Directions
The entries that follow should be duplicated in full, without a single alteration.

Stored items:
= = = = =

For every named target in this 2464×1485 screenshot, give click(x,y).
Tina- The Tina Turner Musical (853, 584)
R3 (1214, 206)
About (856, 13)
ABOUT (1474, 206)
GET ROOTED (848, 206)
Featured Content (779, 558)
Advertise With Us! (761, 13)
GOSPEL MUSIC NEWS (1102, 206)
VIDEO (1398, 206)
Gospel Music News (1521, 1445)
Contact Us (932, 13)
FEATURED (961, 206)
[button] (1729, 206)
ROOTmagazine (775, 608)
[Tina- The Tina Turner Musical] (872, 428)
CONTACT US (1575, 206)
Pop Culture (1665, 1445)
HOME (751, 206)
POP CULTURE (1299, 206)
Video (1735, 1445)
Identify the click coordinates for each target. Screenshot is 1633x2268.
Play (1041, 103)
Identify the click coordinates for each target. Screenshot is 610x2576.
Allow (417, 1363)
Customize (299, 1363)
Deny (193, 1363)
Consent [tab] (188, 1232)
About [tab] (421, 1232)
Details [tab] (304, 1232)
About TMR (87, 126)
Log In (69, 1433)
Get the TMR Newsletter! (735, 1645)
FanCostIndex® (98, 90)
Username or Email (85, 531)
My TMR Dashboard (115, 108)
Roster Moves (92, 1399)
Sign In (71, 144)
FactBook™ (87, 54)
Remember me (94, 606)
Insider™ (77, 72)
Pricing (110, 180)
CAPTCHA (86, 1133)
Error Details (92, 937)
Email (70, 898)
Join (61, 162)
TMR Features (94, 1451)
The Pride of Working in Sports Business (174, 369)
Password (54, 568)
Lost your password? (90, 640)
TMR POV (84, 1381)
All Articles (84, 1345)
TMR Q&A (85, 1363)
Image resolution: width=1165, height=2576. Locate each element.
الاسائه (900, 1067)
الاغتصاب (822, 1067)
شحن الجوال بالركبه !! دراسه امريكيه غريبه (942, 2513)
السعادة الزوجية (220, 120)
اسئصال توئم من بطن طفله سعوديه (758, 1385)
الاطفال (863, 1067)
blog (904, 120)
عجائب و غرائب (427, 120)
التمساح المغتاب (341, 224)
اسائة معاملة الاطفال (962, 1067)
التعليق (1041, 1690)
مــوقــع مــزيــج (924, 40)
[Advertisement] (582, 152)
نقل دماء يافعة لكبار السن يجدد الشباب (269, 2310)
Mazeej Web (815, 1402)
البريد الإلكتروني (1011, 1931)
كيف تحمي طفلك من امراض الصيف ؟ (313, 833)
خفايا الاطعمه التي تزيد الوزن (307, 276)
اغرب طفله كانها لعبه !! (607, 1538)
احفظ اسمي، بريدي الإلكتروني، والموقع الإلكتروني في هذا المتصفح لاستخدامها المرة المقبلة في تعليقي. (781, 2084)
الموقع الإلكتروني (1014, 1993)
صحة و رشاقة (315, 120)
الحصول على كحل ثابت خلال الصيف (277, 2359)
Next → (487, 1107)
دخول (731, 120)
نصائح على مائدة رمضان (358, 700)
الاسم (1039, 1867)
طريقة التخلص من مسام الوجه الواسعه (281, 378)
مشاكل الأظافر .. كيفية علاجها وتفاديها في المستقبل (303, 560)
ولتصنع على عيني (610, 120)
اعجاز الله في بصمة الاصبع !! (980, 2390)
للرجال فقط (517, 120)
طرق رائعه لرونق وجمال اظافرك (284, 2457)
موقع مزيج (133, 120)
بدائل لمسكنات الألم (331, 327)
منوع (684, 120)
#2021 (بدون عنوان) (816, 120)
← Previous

= = = = =

Written answer
For every named target in this 2464×1485 screenshot, give click(x,y).
Tina- The Tina Turner Musical (853, 584)
R3 (1214, 206)
About (856, 13)
ABOUT (1474, 206)
GET ROOTED (848, 206)
Featured Content (779, 558)
Advertise With Us! (761, 13)
GOSPEL MUSIC NEWS (1102, 206)
VIDEO (1398, 206)
Gospel Music News (1521, 1445)
Contact Us (932, 13)
FEATURED (961, 206)
[button] (1729, 206)
ROOTmagazine (775, 608)
[Tina- The Tina Turner Musical] (872, 428)
CONTACT US (1575, 206)
Pop Culture (1665, 1445)
HOME (751, 206)
POP CULTURE (1299, 206)
Video (1735, 1445)
Identify the click coordinates for each target. Screenshot is 1633x2268.
Play (1041, 103)
Identify the click coordinates for each target. Screenshot is 610x2576.
Allow (417, 1363)
Customize (299, 1363)
Deny (193, 1363)
Consent [tab] (188, 1232)
About [tab] (421, 1232)
Details [tab] (304, 1232)
About TMR (87, 126)
Log In (69, 1433)
Get the TMR Newsletter! (735, 1645)
FanCostIndex® (98, 90)
Username or Email (85, 531)
My TMR Dashboard (115, 108)
Roster Moves (92, 1399)
Sign In (71, 144)
FactBook™ (87, 54)
Remember me (94, 606)
Insider™ (77, 72)
Pricing (110, 180)
CAPTCHA (86, 1133)
Error Details (92, 937)
Email (70, 898)
Join (61, 162)
TMR Features (94, 1451)
The Pride of Working in Sports Business (174, 369)
Password (54, 568)
Lost your password? (90, 640)
TMR POV (84, 1381)
All Articles (84, 1345)
TMR Q&A (85, 1363)
Image resolution: width=1165, height=2576. Locate each element.
الاسائه (900, 1067)
الاغتصاب (822, 1067)
شحن الجوال بالركبه !! دراسه امريكيه غريبه (942, 2513)
السعادة الزوجية (220, 120)
اسئصال توئم من بطن طفله سعوديه (758, 1385)
الاطفال (863, 1067)
blog (904, 120)
عجائب و غرائب (427, 120)
التمساح المغتاب (341, 224)
اسائة معاملة الاطفال (962, 1067)
التعليق (1041, 1690)
مــوقــع مــزيــج (924, 40)
[Advertisement] (582, 152)
نقل دماء يافعة لكبار السن يجدد الشباب (269, 2310)
Mazeej Web (815, 1402)
البريد الإلكتروني (1011, 1931)
كيف تحمي طفلك من امراض الصيف ؟ (313, 833)
خفايا الاطعمه التي تزيد الوزن (307, 276)
اغرب طفله كانها لعبه !! (607, 1538)
احفظ اسمي، بريدي الإلكتروني، والموقع الإلكتروني في هذا المتصفح لاستخدامها المرة المقبلة في تعليقي. (781, 2084)
الموقع الإلكتروني (1014, 1993)
صحة و رشاقة (315, 120)
الحصول على كحل ثابت خلال الصيف (277, 2359)
Next → (487, 1107)
دخول (731, 120)
نصائح على مائدة رمضان (358, 700)
الاسم (1039, 1867)
طريقة التخلص من مسام الوجه الواسعه (281, 378)
مشاكل الأظافر .. كيفية علاجها وتفاديها في المستقبل (303, 560)
ولتصنع على عيني (610, 120)
اعجاز الله في بصمة الاصبع !! (980, 2390)
للرجال فقط (517, 120)
طرق رائعه لرونق وجمال اظافرك (284, 2457)
موقع مزيج (133, 120)
بدائل لمسكنات الألم (331, 327)
منوع (684, 120)
#2021 (بدون عنوان) (816, 120)
← Previous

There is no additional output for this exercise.